- [Your goal]: Once the pictures are set aside, transcribe each line of the data exactly.

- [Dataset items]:
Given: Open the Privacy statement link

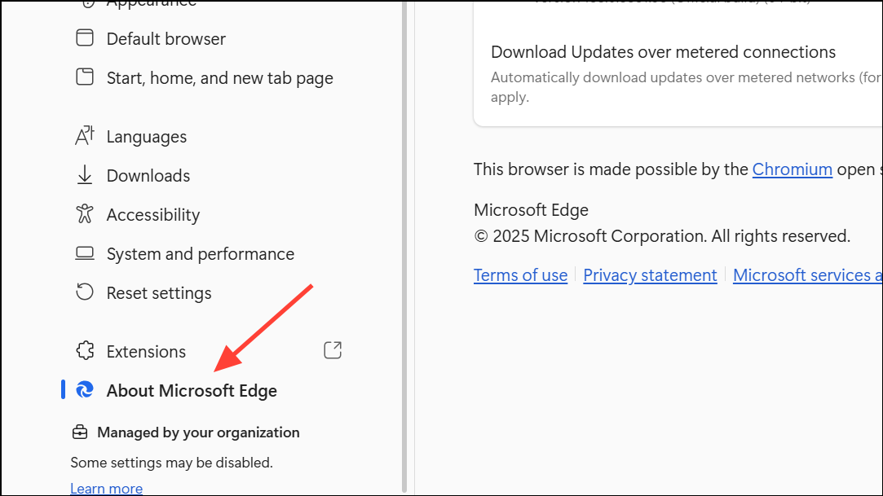Looking at the screenshot, I should tap(650, 275).
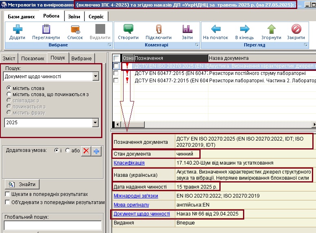Click the Підключити paperclip icon
This screenshot has width=316, height=233.
tap(158, 29)
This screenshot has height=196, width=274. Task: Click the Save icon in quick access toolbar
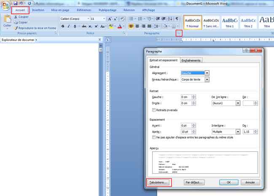(15, 3)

- [Task result]:
Given: Open the Privacy statement link

Looking at the screenshot, I should tap(650, 275).
Click the Підключити paperclip icon
This screenshot has width=316, height=233.
tap(158, 29)
This screenshot has height=196, width=274. Task: Click the Save icon in quick access toolbar
(15, 3)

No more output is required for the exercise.